HSC 2012-14 MX2 Integration Marathon (archive) (1 Viewer)

RealiseNothing · May 5, 2013

Re: MX2 Integration Marathon

SpiralFlex said:
Clue

$x=??????[/QUOTE]$

Lets just give it away.

SpiralFlex · May 5, 2013

Re: MX2 Integration Marathon

RealiseNothing said:
Lets just give it away.

I will remove my post.

Registered User · May 5, 2013

Re: MX2 Integration Marathon

seanieg89 said:
$\int_0^{\pi/2}x\cot(x)\, dx$

$I=\int_0^{\pi/2}x\cot xdx$

$=\int_0^{\pi/2}x(\ln\sin x)^\prime dx=-\int_0^{\pi/2}\ln\sin xdx$

$Let$ $x=\frac{\pi }{2}-u,$ $we have$

$I=-\int_0^{\pi/2}\ln\cos udu$

$Therefore$

$2I=-\int_0^{\pi/2}(\ln\sin x+\ln\cos x)dx$

$=\frac\pi2\ln2-\int_0^{\pi/2}\ln\sin2xdx$

$I just need to prove that:$ $\int_0^{\pi/2}\ln\sin2xdx=I$

Can you give me a hint on how I can do that?

$If I prove that, then:$ $I=\frac{\pi }{2}ln(2)$

Registered User · May 5, 2013

Re: MX2 Integration Marathon

$Evaluate the following integral:$

$I(r)=\int_0^\pi\ln(1-2r\cos x+r^2)dx$ $where$ $\lvert r\rvert\neq1$

seanieg89 · May 5, 2013

Re: MX2 Integration Marathon

Registered User said:
$I=\int_0^{\pi/2}x\cot xdx$

$=\int_0^{\pi/2}x(\ln\sin x)^\prime dx=-\int_0^{\pi/2}\ln\sin xdx$

$Let$ $x=\frac{\pi }{2}-u,$ $we have$

$I=-\int_0^{\pi/2}\ln\cos udu$

$Therefore$

$2I=-\int_0^{\pi/2}(\ln\sin x+\ln\cos x)dx$

$=\frac\pi2\ln2-\int_0^{\pi/2}\ln\sin2xdx$

$I just need to prove that:$ $\int_0^{\pi/2}\ln\sin2xdx=I$

Can you give me a hint on how I can do that?

$If I prove that, then:$ $I=\frac{\pi }{2}ln(2)$

To me that final integral seems harder than the first...may be wrong though.

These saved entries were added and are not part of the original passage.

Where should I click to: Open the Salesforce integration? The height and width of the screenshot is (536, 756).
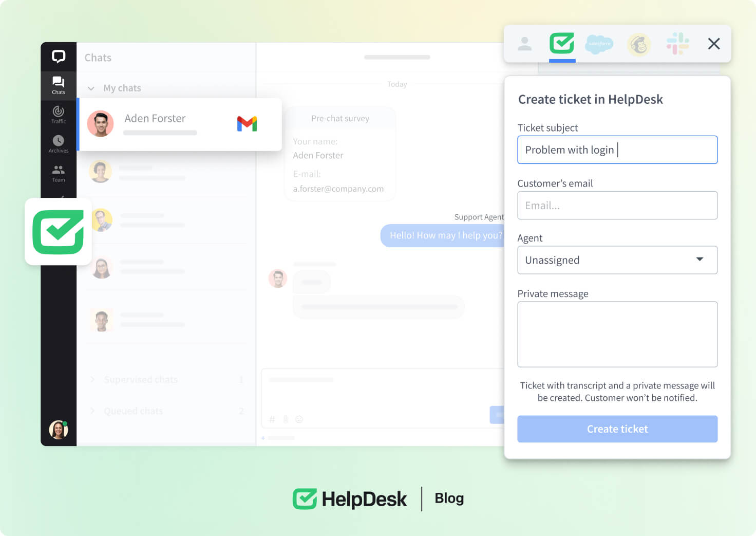point(599,44)
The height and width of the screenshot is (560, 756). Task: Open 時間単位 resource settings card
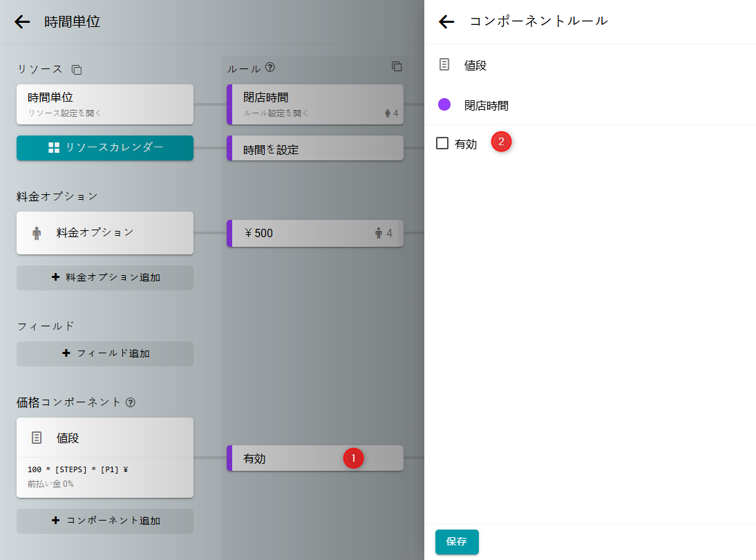(x=105, y=104)
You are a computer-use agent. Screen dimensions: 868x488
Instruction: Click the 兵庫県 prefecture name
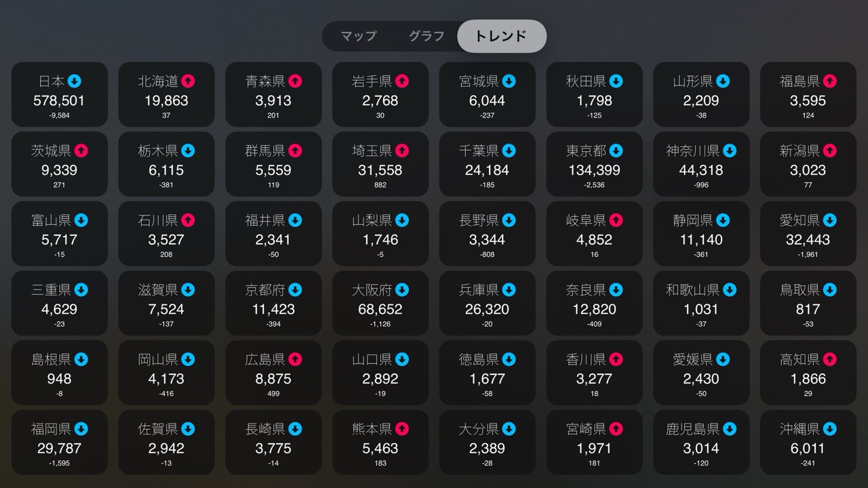click(479, 290)
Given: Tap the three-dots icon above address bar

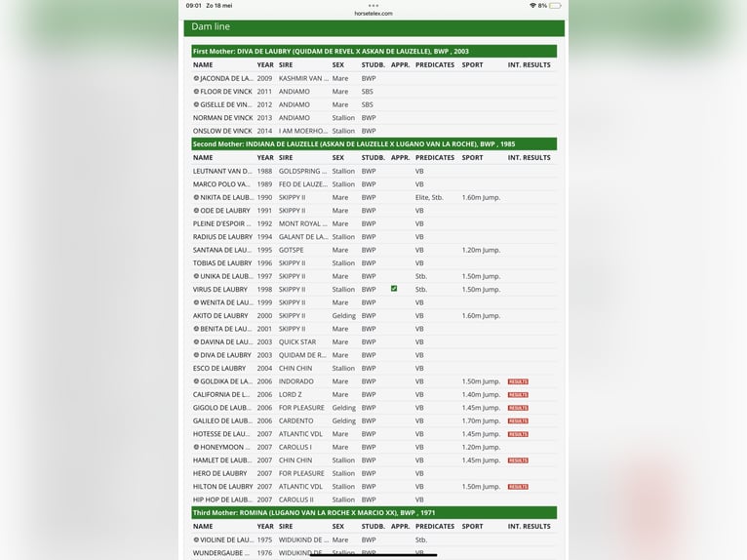Looking at the screenshot, I should pyautogui.click(x=374, y=5).
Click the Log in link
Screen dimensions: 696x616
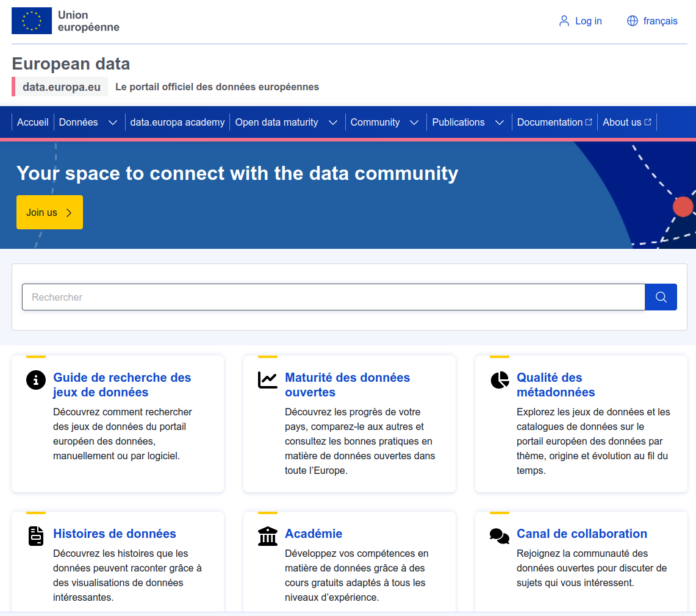coord(580,21)
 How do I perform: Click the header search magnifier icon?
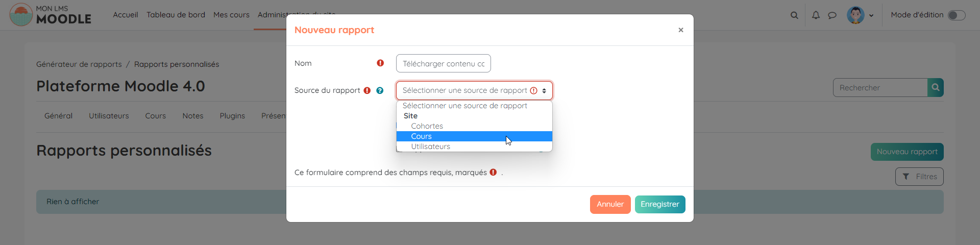794,15
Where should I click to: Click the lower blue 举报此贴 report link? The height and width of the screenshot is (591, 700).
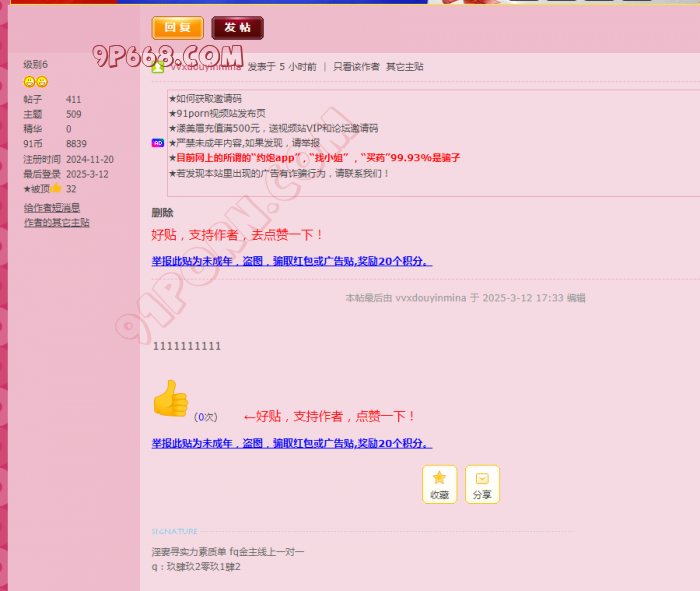tap(291, 443)
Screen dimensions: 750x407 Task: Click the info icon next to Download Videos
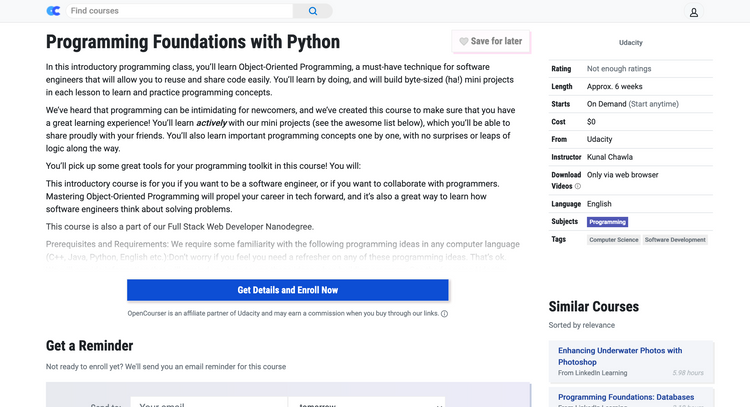pos(577,186)
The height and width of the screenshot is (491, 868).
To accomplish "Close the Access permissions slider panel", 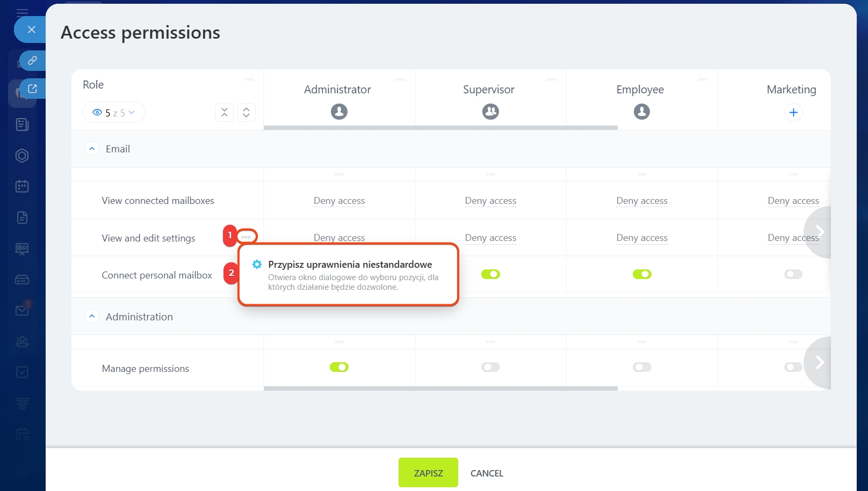I will point(31,30).
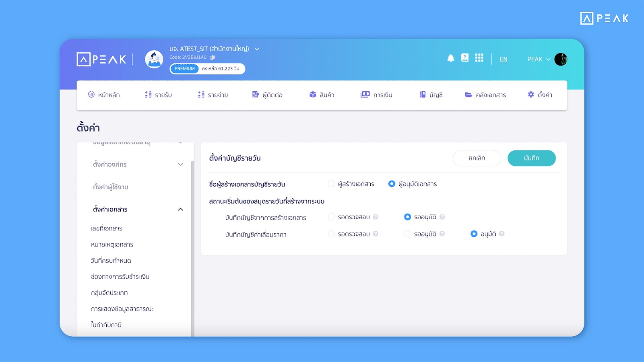Click the help guide book icon
Image resolution: width=644 pixels, height=362 pixels.
[465, 58]
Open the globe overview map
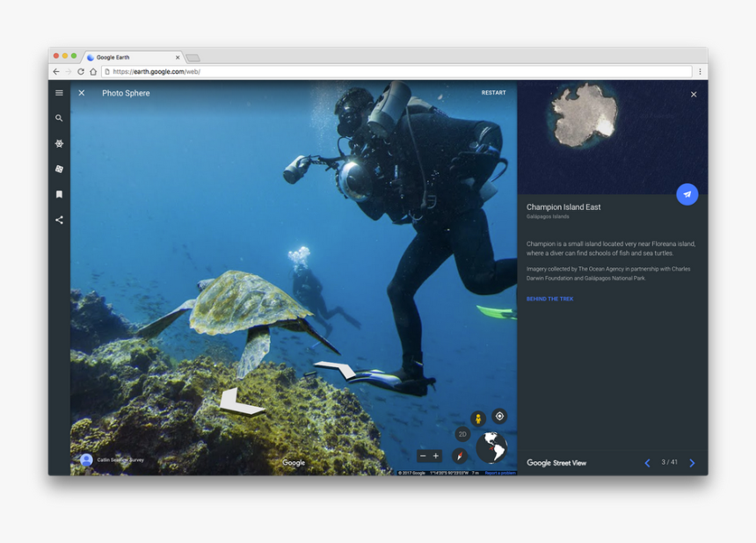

Registered User · May 5, 2013

Re: MX2 Integration Marathon

A way to come up with really complicated integrals that can be done using elementary functions: make up a complicated function and differentiate it

asianese · May 5, 2013

Re: MX2 Integration Marathon

Registered User said:
A way to come up with really complicated integrals that can be done using elementary functions: make up a complicated function and differentiate it

That's usually how integrals are made up lols. But you should be careful because not all functions are integratable, but nearly all are differentiatable.

Sy123 · May 5, 2013

Re: MX2 Integration Marathon

seanieg89 said:
To me that final integral seems harder than the first...may be wrong though.

For the cot one, is it a really obscure substitution of the difficulty of like x = (1-u)/(1+u)?

SpiralFlex · May 5, 2013

Re: MX2 Integration Marathon

No substitution req.

seanieg89 · May 5, 2013

Re: MX2 Integration Marathon

Sy123 said:
For the cot one, is it a really obscure substitution of the difficulty of like x = (1-u)/(1+u)?

Not the way I did it.

Sy123 · May 5, 2013

Re: MX2 Integration Marathon

seanieg89 said:
Not the way I did it.

I am guessing I need to multiply 1 in a clever way, no?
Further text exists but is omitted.